--- Records for this task ---
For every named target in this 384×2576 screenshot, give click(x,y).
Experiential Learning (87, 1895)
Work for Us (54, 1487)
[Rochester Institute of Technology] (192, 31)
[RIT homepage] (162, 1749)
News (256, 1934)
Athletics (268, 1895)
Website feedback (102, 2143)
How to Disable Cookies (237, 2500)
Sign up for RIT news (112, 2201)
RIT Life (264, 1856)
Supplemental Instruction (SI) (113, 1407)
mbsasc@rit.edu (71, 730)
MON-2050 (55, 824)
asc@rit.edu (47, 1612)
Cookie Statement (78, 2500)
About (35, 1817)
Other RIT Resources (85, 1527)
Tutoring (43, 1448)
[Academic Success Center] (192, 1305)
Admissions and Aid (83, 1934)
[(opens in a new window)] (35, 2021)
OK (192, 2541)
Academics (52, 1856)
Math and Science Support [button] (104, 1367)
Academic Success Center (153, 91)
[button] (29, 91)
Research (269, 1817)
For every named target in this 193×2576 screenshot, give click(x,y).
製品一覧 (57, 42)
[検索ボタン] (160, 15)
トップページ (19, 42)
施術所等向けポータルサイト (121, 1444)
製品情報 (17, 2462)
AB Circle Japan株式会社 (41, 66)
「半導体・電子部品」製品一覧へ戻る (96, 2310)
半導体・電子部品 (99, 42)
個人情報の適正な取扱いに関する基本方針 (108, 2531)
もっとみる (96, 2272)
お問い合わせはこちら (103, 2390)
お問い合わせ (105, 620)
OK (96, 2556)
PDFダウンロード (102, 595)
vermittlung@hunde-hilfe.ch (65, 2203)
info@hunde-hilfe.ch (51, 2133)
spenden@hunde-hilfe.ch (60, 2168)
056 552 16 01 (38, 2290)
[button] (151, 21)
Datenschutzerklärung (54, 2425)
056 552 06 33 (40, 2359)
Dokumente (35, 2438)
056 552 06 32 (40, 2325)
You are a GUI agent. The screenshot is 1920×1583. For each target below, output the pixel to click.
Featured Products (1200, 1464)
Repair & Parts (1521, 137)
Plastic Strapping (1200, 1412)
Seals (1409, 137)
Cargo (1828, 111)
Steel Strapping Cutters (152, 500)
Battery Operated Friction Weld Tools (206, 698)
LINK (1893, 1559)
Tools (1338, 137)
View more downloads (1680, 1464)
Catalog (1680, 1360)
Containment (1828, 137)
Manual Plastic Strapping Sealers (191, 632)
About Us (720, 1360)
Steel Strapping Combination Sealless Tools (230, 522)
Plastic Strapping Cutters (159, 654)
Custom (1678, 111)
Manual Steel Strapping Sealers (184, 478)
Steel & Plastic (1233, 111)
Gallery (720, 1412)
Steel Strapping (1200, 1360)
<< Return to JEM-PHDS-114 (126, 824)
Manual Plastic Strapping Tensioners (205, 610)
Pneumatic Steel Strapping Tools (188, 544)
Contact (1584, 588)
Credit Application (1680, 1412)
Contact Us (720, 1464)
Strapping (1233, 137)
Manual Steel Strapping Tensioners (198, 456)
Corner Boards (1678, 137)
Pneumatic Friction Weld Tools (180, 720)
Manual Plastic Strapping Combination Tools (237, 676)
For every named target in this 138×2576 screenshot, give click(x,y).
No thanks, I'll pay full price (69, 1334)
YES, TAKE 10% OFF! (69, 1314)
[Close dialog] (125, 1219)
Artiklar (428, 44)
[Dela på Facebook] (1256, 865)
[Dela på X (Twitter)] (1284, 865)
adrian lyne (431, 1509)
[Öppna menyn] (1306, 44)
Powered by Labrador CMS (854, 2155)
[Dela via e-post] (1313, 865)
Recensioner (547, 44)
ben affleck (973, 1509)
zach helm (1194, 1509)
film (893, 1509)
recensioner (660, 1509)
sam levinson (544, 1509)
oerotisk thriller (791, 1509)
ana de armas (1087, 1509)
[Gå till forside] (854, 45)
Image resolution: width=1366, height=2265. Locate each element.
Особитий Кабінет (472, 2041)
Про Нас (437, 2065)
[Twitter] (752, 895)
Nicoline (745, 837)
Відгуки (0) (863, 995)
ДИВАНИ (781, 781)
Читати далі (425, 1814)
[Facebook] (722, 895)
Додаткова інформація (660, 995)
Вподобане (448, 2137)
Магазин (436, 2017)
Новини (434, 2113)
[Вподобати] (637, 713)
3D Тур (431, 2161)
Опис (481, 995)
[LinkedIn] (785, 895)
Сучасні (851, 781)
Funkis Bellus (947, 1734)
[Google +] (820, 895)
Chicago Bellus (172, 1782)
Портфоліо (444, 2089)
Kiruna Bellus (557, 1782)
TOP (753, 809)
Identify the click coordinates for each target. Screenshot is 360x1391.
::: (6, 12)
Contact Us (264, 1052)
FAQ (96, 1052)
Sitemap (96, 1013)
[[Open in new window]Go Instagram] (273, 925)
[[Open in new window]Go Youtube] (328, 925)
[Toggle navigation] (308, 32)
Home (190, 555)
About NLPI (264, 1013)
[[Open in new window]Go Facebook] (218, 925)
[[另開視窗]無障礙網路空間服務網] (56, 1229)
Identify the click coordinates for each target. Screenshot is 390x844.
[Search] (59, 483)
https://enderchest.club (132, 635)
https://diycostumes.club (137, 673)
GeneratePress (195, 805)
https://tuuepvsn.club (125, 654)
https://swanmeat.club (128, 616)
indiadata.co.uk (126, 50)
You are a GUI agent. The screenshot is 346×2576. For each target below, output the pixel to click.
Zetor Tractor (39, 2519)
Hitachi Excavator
---
Task objective -> The entire set of entries, and nothing else, should be set down exactly.

Task solution ->
For every named target in this 384×2576 screenshot, give click(x,y).
Experiential Learning (87, 1895)
Work for Us (54, 1487)
[Rochester Institute of Technology] (192, 31)
[RIT homepage] (162, 1749)
News (256, 1934)
Athletics (268, 1895)
Website feedback (102, 2143)
How to Disable Cookies (237, 2500)
Sign up for RIT news (112, 2201)
RIT Life (264, 1856)
Supplemental Instruction (SI) (113, 1407)
mbsasc@rit.edu (71, 730)
MON-2050 (55, 824)
asc@rit.edu (47, 1612)
Cookie Statement (78, 2500)
About (35, 1817)
Other RIT Resources (85, 1527)
Tutoring (43, 1448)
[Academic Success Center] (192, 1305)
Admissions and Aid (83, 1934)
[(opens in a new window)] (35, 2021)
OK (192, 2541)
Academics (52, 1856)
Math and Science Support [button] (104, 1367)
Academic Success Center (153, 91)
[button] (29, 91)
Research (269, 1817)
For every named target in this 193×2576 screenshot, give click(x,y).
製品一覧 (57, 42)
[検索ボタン] (160, 15)
トップページ (19, 42)
施術所等向けポータルサイト (121, 1444)
製品情報 (17, 2462)
AB Circle Japan株式会社 (41, 66)
「半導体・電子部品」製品一覧へ戻る (96, 2310)
半導体・電子部品 (99, 42)
個人情報の適正な取扱いに関する基本方針 (108, 2531)
もっとみる (96, 2272)
お問い合わせはこちら (103, 2390)
お問い合わせ (105, 620)
OK (96, 2556)
PDFダウンロード (102, 595)
vermittlung@hunde-hilfe.ch (65, 2203)
info@hunde-hilfe.ch (51, 2133)
spenden@hunde-hilfe.ch (60, 2168)
056 552 16 01 (38, 2290)
[button] (151, 21)
Datenschutzerklärung (54, 2425)
056 552 06 33 (40, 2359)
Dokumente (35, 2438)
056 552 06 32 (40, 2325)
You are a GUI agent. The screenshot is 1920×1583. For each target below, output the pixel to click.
Featured Products (1200, 1464)
Repair & Parts (1521, 137)
Plastic Strapping (1200, 1412)
Seals (1409, 137)
Cargo (1828, 111)
Steel Strapping Cutters (152, 500)
Battery Operated Friction Weld Tools (206, 698)
LINK (1893, 1559)
Tools (1338, 137)
View more downloads (1680, 1464)
Catalog (1680, 1360)
Containment (1828, 137)
Manual Plastic Strapping Sealers (191, 632)
About Us (720, 1360)
Steel Strapping Combination Sealless Tools (230, 522)
Plastic Strapping Cutters (159, 654)
Custom (1678, 111)
Manual Steel Strapping Sealers (184, 478)
Steel & Plastic (1233, 111)
Gallery (720, 1412)
Steel Strapping (1200, 1360)
<< Return to JEM-PHDS-114 (126, 824)
Manual Plastic Strapping Tensioners (205, 610)
Pneumatic Steel Strapping Tools (188, 544)
Contact (1584, 588)
Credit Application (1680, 1412)
Contact Us (720, 1464)
Strapping (1233, 137)
Manual Steel Strapping Tensioners (198, 456)
Corner Boards (1678, 137)
Pneumatic Friction Weld Tools (180, 720)
Manual Plastic Strapping Combination Tools (237, 676)
For every named target in this 138×2576 screenshot, give click(x,y).
No thanks, I'll pay full price (69, 1334)
YES, TAKE 10% OFF! (69, 1314)
[Close dialog] (125, 1219)
Artiklar (428, 44)
[Dela på Facebook] (1256, 865)
[Dela på X (Twitter)] (1284, 865)
adrian lyne (431, 1509)
[Öppna menyn] (1306, 44)
Powered by Labrador CMS (854, 2155)
[Dela via e-post] (1313, 865)
Recensioner (547, 44)
ben affleck (973, 1509)
zach helm (1194, 1509)
film (893, 1509)
recensioner (660, 1509)
sam levinson (544, 1509)
oerotisk thriller (791, 1509)
ana de armas (1087, 1509)
[Gå till forside] (854, 45)
Image resolution: width=1366, height=2265. Locate each element.
Особитий Кабінет (472, 2041)
Про Нас (437, 2065)
[Twitter] (752, 895)
Nicoline (745, 837)
Відгуки (0) (863, 995)
ДИВАНИ (781, 781)
Читати далі (425, 1814)
[Facebook] (722, 895)
Додаткова інформація (660, 995)
Вподобане (448, 2137)
Магазин (436, 2017)
Новини (434, 2113)
[Вподобати] (637, 713)
3D Тур (431, 2161)
Опис (481, 995)
[LinkedIn] (785, 895)
Сучасні (851, 781)
Funkis Bellus (947, 1734)
[Google +] (820, 895)
Chicago Bellus (172, 1782)
Портфоліо (444, 2089)
Kiruna Bellus (557, 1782)
TOP (753, 809)
Identify the click coordinates for each target. Screenshot is 360x1391.
::: (6, 12)
Contact Us (264, 1052)
FAQ (96, 1052)
Sitemap (96, 1013)
[[Open in new window]Go Instagram] (273, 925)
[[Open in new window]Go Youtube] (328, 925)
[Toggle navigation] (308, 32)
Home (190, 555)
About NLPI (264, 1013)
[[Open in new window]Go Facebook] (218, 925)
[[另開視窗]無障礙網路空間服務網] (56, 1229)
Identify the click coordinates for each target. Screenshot is 390x844.
[Search] (59, 483)
https://enderchest.club (132, 635)
https://diycostumes.club (137, 673)
GeneratePress (195, 805)
https://tuuepvsn.club (125, 654)
https://swanmeat.club (128, 616)
indiadata.co.uk (126, 50)
You are a GUI agent. The screenshot is 346×2576. For each target below, output the pixel to click.
Zetor Tractor (39, 2519)
Hitachi Excavator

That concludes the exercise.